When I did RAGBRAI in ’97, easily one of my favorite characters I met was this guy, Randy, a real-live rocket scientist who was wearing a road kill necklace. The road kill in question was a turtle of some indeterminate, but former, variety. He and his teammates adorned themselves with only what they found; these weren’t sanitized or taxidermied. Alas, it can be easier to find a team’s bus than the team’s members.

No beer?

There’s a huge swath of the cycling public, most of the roughly 10 million people who call themselves cyclists, who will never enter a race. They will never enter a century or gran fondo. They aren’t doing group rides. They don’t own bikes that are worth even $2000. RAGBRAI is the pied piper that pulls them from the woodwork and somehow makes seven straight days of riding seem like something fun. The odds against this are as high as no one watching the Olympics.

It’s a place where cycling doesn’t take itself too seriously, where fun comes first, maybe even at the expense of sobriety, but because bikes are involved almost no one gets too drunk and if there are fights, we haven’t heard about them, which makes RAGBRAI a good deal safer and friendlier an event to take your family to. Which is to say, next time I’m there, I’ll have my family in tow.

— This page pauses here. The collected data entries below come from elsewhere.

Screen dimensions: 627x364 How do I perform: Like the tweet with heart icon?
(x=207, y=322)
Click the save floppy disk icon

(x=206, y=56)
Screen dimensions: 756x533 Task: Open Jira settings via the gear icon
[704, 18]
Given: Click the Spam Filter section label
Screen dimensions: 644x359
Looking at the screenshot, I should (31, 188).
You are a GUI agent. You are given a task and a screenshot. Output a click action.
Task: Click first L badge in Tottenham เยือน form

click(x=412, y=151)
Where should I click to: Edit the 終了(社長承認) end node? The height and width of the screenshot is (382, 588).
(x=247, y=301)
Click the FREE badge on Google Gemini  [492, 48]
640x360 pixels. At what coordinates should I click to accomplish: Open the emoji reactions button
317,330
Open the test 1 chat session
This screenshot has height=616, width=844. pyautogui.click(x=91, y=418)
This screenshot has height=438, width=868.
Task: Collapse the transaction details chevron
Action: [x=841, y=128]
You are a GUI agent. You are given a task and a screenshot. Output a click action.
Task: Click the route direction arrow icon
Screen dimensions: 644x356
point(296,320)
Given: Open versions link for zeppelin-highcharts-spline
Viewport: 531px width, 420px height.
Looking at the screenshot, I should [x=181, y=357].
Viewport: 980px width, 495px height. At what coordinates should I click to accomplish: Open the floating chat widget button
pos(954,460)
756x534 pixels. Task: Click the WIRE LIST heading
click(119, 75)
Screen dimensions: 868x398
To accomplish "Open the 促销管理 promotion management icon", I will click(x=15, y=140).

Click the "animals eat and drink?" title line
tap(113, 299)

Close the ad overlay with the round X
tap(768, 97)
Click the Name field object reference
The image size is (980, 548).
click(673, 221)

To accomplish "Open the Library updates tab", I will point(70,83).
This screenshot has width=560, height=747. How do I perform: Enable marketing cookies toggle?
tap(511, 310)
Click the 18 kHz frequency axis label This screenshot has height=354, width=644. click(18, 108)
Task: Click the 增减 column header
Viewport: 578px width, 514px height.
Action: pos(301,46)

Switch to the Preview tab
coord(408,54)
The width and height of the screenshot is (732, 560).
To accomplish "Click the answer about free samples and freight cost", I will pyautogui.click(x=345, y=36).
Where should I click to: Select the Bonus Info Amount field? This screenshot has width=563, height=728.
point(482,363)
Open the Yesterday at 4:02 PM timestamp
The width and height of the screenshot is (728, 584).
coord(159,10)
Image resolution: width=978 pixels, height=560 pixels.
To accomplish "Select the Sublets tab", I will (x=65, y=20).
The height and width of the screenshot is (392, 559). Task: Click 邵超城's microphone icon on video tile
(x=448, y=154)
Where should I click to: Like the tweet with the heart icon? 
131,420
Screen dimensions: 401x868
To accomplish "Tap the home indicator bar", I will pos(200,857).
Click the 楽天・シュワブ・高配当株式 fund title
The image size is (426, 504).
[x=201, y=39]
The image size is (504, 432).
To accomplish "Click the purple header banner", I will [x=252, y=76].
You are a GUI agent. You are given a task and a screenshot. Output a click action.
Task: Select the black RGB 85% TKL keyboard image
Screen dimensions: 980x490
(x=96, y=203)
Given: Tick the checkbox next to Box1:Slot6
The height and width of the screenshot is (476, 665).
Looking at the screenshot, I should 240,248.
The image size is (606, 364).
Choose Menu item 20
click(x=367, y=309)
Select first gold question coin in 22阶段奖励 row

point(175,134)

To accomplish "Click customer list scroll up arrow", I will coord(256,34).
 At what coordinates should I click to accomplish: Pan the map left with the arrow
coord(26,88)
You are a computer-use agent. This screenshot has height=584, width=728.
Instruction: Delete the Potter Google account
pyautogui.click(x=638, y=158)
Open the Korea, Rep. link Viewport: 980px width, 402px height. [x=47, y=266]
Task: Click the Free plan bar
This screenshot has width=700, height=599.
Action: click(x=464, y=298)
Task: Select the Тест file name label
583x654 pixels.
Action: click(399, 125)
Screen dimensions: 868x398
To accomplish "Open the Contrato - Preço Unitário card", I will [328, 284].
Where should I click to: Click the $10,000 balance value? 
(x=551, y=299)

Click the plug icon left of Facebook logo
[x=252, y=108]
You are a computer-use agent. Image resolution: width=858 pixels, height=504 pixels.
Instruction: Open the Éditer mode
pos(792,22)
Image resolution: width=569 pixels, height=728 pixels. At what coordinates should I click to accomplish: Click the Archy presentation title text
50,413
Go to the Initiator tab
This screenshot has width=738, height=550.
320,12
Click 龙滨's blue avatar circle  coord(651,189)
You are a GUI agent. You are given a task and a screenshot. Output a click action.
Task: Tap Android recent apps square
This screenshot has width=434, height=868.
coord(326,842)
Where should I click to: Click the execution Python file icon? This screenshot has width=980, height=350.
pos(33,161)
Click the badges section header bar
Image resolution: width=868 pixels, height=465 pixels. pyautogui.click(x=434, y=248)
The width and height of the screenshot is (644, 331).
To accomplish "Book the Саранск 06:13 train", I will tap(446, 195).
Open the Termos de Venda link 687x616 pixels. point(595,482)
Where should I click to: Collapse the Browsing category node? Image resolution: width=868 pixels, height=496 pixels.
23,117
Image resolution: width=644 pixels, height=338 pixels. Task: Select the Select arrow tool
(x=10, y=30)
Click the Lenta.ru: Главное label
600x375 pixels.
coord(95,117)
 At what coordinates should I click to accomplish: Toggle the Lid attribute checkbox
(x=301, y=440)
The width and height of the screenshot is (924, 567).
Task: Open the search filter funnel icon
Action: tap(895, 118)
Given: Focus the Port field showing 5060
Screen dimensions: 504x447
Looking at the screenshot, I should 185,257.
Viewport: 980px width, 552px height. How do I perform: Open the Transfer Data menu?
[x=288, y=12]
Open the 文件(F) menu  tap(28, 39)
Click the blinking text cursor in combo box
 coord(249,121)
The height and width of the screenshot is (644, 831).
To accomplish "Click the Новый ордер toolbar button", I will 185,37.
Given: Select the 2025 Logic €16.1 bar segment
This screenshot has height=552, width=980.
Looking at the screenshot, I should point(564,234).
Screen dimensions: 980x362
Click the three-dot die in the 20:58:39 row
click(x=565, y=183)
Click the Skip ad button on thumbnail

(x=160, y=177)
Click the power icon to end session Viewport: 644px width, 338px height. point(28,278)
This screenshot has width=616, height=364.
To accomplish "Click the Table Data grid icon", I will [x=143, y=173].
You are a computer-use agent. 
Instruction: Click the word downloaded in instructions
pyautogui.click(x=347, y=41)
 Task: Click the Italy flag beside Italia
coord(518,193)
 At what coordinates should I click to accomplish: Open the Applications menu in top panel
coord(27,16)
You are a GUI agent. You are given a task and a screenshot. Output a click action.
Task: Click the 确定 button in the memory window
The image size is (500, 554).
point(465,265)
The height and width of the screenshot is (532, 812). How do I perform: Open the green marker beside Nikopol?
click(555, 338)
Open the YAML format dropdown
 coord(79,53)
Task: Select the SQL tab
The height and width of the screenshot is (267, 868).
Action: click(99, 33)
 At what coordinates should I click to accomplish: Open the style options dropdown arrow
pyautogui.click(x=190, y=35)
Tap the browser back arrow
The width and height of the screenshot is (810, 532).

I’m still wondering: Why hasn’t anyone else been able to bottle this?



  1. Jeff Cozad

    Padraig – If I’d have know you were doing Ragbrai, I’d have found you and then found you one of those near absolute zero beers. I think you correctly stated it by saying “RAGBRAI is what you make of it”. I’ve been doing this silly little ride for 30 years now… It’s always different and always the same.



  2. Joshua

    There is something similar in Oregon – cyclocross. Around 1500 participants every weekend through October and November (when weather can be amazing for the first few weeks, but eventually without fail transitions to cold and wet). The biggest series is a traveling circus of vendors and exhibitors (I admit – among these folks I am known as the Waffle Guy). At most, a few hundred are serious racers. The rest, well, show up and have a very, very good time without any focus where they finished. No matter the weather or the course or the lack of training at all. Friends and family come out to cheer and heckle. Tents are set up with propane heaters and gas or charcoal grills. Parents race, then kids race, then friends race, and it becomes a full day of communal fun. And if you are really up for it, come to the Halloween weekend. A quick YouTube search for Cross Crusade and Halloween will show you why.

  3. Tom Moore

    “It’s a place where cycling doesn’t take itself too seriously, where fun comes first”

    no truer words have been spoken about the sport. too often, cycling takes itself too seriously, fun should be the first objective!

  4. Mr Bad Example

    Some people at my local group ride were talking up SAGBRAW (something something Across Wisconsin) and it sounds like it’s an OK event, but I haven’t done it so I can’t say what the atmosphere is.

    It’s pretty generally accepted (here in Wisconsin, at least) that to find people who drink like Wisconsinites you have to go to Ireland.